Arasavalli is a neighborhood of Srikakulam in Srikakulam district of the Indian state of Andhra Pradesh. It is located in Srikakulam mandal of Srikakulam revenue division.
It is situated at a distance of about 1.6 km. from Srikakulam, the district headquarters and 17 km. from Srikakulam road, the railway station on Visakhapatnam-Howrah Line.

== The Temple ==
A prominent Kalinga architectural temple dedicated to Surya can be found in Arasavalli Sun Temple, which is in the Srikakulam district of Andhra Pradesh, India. The temple is built in such a way that the sun rays fall on the feet of the God, twice in a year in the months of February and June in the early hours of the day. All Sundays during the five months starting with 'Magha Nakshatra' are considered sacred.

Idols of Aditya, Ambica, Vishnu, Ganesha and Maheswara representing different faiths have been installed in one place.
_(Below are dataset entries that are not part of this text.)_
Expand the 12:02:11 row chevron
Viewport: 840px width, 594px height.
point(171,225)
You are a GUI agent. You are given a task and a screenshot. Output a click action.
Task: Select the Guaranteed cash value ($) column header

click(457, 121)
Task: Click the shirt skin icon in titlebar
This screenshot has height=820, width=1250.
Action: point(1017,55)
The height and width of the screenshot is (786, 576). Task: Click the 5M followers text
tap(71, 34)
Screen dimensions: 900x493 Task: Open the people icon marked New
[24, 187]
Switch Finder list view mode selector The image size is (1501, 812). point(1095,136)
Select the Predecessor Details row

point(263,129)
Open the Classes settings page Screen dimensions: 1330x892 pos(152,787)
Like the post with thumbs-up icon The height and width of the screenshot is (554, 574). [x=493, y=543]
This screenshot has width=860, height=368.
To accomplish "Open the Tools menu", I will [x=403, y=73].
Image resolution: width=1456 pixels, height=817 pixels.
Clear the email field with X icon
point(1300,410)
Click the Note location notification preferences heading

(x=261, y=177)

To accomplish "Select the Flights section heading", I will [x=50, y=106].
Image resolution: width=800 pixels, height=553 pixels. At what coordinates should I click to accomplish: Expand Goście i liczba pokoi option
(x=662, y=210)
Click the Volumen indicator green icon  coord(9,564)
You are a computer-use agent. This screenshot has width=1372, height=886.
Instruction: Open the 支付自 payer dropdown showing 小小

The Sun God is depicted riding over a chariot drawn by seven horses driven by Anurudu, the Ratha Sarathi. It has been exquisitely carved out of a single black granite stone.

The coastal district temple is peculiar with its latitude aligned to the minor lunar standstill. Also the transition from lunar calendar of north India to solar calendar of south India can be seen in the local culture. This is probably the eastern most sun temple in the peninsular India, where prayers are offered till date. The place, Chicacole, has a significance in the Kalinga (historical region) kingdom with their port at Kalingapatnam, making it to Megasthenes dairy (Calingae). The diaspora is spread in the present day south east Asia at historical Kalinga (province), Kalingga Kingdom etc. Prince Vijaya, the first ruler of Sri Lanka is believed to have a Kalinga lineage.

The original name Harshavalli means abode of joy. It is believed to have been built in the 7th century AD by the Kalinga rulers Devendra Varma .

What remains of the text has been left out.